# [TASK REQUIREMENTS]
Word for word, set down the full listing below.
*** Opening DATA FOR PROCESSING ***
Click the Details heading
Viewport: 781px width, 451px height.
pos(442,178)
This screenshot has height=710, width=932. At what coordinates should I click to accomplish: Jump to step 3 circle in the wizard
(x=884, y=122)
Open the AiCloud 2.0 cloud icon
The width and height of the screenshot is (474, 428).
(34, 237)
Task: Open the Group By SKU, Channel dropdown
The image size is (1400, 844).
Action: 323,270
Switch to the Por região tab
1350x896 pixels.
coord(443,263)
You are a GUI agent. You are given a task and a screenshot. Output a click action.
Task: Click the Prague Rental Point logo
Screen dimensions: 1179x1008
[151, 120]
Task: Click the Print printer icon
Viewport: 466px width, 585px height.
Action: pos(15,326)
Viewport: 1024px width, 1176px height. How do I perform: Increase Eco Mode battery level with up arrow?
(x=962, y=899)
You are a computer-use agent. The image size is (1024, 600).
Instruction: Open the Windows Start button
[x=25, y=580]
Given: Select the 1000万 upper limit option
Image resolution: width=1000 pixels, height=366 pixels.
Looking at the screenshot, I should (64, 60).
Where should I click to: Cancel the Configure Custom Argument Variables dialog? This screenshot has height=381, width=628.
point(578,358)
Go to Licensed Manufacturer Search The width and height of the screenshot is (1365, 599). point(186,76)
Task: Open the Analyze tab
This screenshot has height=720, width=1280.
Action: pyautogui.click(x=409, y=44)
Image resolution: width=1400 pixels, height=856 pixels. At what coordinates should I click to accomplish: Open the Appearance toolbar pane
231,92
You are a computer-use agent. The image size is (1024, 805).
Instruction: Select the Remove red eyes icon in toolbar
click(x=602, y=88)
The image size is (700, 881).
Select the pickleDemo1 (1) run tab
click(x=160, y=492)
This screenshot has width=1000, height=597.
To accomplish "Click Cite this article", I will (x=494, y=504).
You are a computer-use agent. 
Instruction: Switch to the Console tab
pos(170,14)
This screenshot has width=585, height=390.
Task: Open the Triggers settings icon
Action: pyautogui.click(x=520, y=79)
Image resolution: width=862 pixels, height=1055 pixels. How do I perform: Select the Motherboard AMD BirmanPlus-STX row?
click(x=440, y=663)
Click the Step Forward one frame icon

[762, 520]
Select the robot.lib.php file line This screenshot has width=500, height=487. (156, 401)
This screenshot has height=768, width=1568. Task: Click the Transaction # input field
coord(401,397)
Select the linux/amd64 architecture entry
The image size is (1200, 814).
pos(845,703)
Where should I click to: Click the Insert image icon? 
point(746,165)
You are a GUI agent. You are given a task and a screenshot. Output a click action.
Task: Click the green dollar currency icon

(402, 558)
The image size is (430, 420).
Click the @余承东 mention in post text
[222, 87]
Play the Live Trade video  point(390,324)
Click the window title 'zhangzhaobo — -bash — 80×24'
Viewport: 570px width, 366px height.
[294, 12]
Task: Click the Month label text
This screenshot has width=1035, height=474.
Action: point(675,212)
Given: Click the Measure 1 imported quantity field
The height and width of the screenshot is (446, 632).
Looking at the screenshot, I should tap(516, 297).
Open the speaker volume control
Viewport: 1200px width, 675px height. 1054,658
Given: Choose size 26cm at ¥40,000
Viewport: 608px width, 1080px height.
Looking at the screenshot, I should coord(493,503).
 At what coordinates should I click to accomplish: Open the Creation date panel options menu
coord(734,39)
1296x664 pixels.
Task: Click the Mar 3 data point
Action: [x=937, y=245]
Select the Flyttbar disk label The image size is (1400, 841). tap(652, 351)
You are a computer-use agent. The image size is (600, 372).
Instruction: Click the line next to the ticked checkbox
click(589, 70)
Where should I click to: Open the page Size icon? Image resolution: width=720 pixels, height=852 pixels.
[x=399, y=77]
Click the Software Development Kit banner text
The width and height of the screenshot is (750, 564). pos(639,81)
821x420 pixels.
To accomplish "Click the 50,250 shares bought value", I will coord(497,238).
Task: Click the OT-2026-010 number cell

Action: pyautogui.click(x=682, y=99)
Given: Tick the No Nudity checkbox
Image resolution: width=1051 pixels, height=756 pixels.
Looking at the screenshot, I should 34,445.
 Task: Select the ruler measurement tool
*** Closing DATA FOR PROCESSING ***
# [ANSWER TO THIS TASK]
Click the Details heading
Viewport: 781px width, 451px height.
pos(442,178)
This screenshot has height=710, width=932. At what coordinates should I click to accomplish: Jump to step 3 circle in the wizard
(x=884, y=122)
Open the AiCloud 2.0 cloud icon
The width and height of the screenshot is (474, 428).
(34, 237)
Task: Open the Group By SKU, Channel dropdown
The image size is (1400, 844).
Action: 323,270
Switch to the Por região tab
1350x896 pixels.
coord(443,263)
You are a GUI agent. You are given a task and a screenshot. Output a click action.
Task: Click the Prague Rental Point logo
Screen dimensions: 1179x1008
[151, 120]
Task: Click the Print printer icon
Viewport: 466px width, 585px height.
Action: pos(15,326)
Viewport: 1024px width, 1176px height. How do I perform: Increase Eco Mode battery level with up arrow?
(x=962, y=899)
You are a computer-use agent. The image size is (1024, 600).
Instruction: Open the Windows Start button
[x=25, y=580]
Given: Select the 1000万 upper limit option
Image resolution: width=1000 pixels, height=366 pixels.
Looking at the screenshot, I should (64, 60).
Where should I click to: Cancel the Configure Custom Argument Variables dialog? This screenshot has height=381, width=628.
point(578,358)
Go to Licensed Manufacturer Search The width and height of the screenshot is (1365, 599). point(186,76)
Task: Open the Analyze tab
This screenshot has height=720, width=1280.
Action: pyautogui.click(x=409, y=44)
Image resolution: width=1400 pixels, height=856 pixels. At what coordinates should I click to accomplish: Open the Appearance toolbar pane
231,92
You are a computer-use agent. The image size is (1024, 805).
Instruction: Select the Remove red eyes icon in toolbar
click(x=602, y=88)
The image size is (700, 881).
Select the pickleDemo1 (1) run tab
click(x=160, y=492)
This screenshot has width=1000, height=597.
To accomplish "Click Cite this article", I will (x=494, y=504).
You are a computer-use agent. 
Instruction: Switch to the Console tab
pos(170,14)
This screenshot has width=585, height=390.
Task: Open the Triggers settings icon
Action: pyautogui.click(x=520, y=79)
Image resolution: width=862 pixels, height=1055 pixels. How do I perform: Select the Motherboard AMD BirmanPlus-STX row?
click(x=440, y=663)
Click the Step Forward one frame icon

[762, 520]
Select the robot.lib.php file line This screenshot has width=500, height=487. (156, 401)
This screenshot has height=768, width=1568. Task: Click the Transaction # input field
coord(401,397)
Select the linux/amd64 architecture entry
The image size is (1200, 814).
pos(845,703)
Where should I click to: Click the Insert image icon? 
point(746,165)
You are a GUI agent. You are given a task and a screenshot. Output a click action.
Task: Click the green dollar currency icon

(402, 558)
The image size is (430, 420).
Click the @余承东 mention in post text
[222, 87]
Play the Live Trade video  point(390,324)
Click the window title 'zhangzhaobo — -bash — 80×24'
Viewport: 570px width, 366px height.
[294, 12]
Task: Click the Month label text
This screenshot has width=1035, height=474.
Action: point(675,212)
Given: Click the Measure 1 imported quantity field
The height and width of the screenshot is (446, 632).
Looking at the screenshot, I should tap(516, 297).
Open the speaker volume control
Viewport: 1200px width, 675px height. 1054,658
Given: Choose size 26cm at ¥40,000
Viewport: 608px width, 1080px height.
Looking at the screenshot, I should coord(493,503).
 At what coordinates should I click to accomplish: Open the Creation date panel options menu
coord(734,39)
1296x664 pixels.
Task: Click the Mar 3 data point
Action: [x=937, y=245]
Select the Flyttbar disk label The image size is (1400, 841). tap(652, 351)
You are a computer-use agent. The image size is (600, 372).
Instruction: Click the line next to the ticked checkbox
click(589, 70)
Where should I click to: Open the page Size icon? Image resolution: width=720 pixels, height=852 pixels.
[x=399, y=77]
Click the Software Development Kit banner text
The width and height of the screenshot is (750, 564). pos(639,81)
821x420 pixels.
To accomplish "Click the 50,250 shares bought value", I will coord(497,238).
Task: Click the OT-2026-010 number cell

Action: pyautogui.click(x=682, y=99)
Given: Tick the No Nudity checkbox
Image resolution: width=1051 pixels, height=756 pixels.
Looking at the screenshot, I should 34,445.
 Task: Select the ruler measurement tool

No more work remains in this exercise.